Since the bins will be placed underground, the pit will be covered with fabricated stainless steel slip free sheets.
Kolkata: Steel Authority of India (SAIL) has now come up with smart garbage bins made of stainless steel and is scouting for civic authorities across the country to partner and develop appropriate civic facilities and create a healthy society, top SAIL officials said.
"SAIL has taken a unique initiative to make the country clean and beautiful. Under this initiative, SAIL has launched smart garbage bins made of stainless steel, which will be able to send signal to the collection vehicle about the 'fill-up' position. A Smart Garbage Station will be set up at Bhikaji Cama Place of the country's capital Delhi, which is being developed by SDMC (South Delhi Municipal Corporation)," said SAIL official spokesman.
As starter, a Smart Garbage Station will be set up at Bhikaji Cama Place in Delhi, which is being developed by SDMC (South Delhi Municipal Corporation).

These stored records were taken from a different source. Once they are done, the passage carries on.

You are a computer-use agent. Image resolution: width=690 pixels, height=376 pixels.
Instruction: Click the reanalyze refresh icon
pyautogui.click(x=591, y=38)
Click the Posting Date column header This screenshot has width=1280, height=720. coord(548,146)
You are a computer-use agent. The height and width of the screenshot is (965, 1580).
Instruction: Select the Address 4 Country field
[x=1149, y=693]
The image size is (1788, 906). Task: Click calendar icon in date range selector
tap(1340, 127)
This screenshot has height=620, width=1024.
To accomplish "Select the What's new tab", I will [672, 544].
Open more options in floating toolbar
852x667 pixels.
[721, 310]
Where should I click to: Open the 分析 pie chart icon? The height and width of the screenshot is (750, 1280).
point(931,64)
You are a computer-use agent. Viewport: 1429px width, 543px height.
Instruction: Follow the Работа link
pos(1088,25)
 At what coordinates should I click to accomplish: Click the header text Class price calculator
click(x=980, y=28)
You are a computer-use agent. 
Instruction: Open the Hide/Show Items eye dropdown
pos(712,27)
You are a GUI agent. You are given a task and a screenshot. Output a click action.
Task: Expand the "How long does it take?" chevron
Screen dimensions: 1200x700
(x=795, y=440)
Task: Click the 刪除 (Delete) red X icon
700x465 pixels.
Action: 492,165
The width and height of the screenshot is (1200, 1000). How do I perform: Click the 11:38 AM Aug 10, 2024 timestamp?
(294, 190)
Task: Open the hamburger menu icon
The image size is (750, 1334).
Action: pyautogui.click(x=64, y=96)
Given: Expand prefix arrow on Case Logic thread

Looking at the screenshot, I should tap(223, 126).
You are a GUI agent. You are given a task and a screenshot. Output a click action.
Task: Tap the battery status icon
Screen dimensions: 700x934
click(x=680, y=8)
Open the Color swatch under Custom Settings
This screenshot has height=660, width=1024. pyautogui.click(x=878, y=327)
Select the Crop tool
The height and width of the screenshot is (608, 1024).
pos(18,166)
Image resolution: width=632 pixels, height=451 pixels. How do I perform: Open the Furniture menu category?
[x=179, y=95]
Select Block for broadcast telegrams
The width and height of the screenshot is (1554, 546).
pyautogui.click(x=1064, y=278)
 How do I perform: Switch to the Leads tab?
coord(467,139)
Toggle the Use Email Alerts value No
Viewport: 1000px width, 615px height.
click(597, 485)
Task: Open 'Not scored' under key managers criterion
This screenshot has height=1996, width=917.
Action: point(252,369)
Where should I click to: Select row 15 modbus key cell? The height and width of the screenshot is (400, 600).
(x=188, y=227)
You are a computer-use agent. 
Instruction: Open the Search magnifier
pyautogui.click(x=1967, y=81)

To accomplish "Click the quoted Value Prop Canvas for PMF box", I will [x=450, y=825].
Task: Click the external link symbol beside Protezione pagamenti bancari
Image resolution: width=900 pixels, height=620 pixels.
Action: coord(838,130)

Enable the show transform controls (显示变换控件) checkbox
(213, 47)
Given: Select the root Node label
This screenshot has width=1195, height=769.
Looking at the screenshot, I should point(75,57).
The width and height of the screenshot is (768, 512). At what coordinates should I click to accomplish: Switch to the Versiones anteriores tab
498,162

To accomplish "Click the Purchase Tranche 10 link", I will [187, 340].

SAIL will soon supply Stainless Steel garbage bins to another Smart Garbage Station being developed in North Delhi by North Delhi Municipal Corporation (NDMC) at Kamala Nagar.
As per plans, environment friendly garbage bins made of SAIL Salem Stainless Steel will be installed in the underground RCC pits in this Smart Garbage Station, which will not only collect unbridled garbage of the city, but will also save people from stink and diseases.
Smart Garbage Stations with Smart Stainless Steel garbage bins developed by SAIL will not only give a smart look to the cities but will also help to promote the image of Clean India around the world. In the Smart Garbage Stations, there will be a RCC pit in which the stainless steel bins will be placed. There will be separate bins for recyclable wastes and non-recyclable wastes.
Since the bins will be placed underground, the pit will be covered with fabricated stainless steel slip free sheets. Openings will be kept on the pit cover through which the sanitation crew can dump the collected garbage into the stainless steel bins placed underground, said SAIL.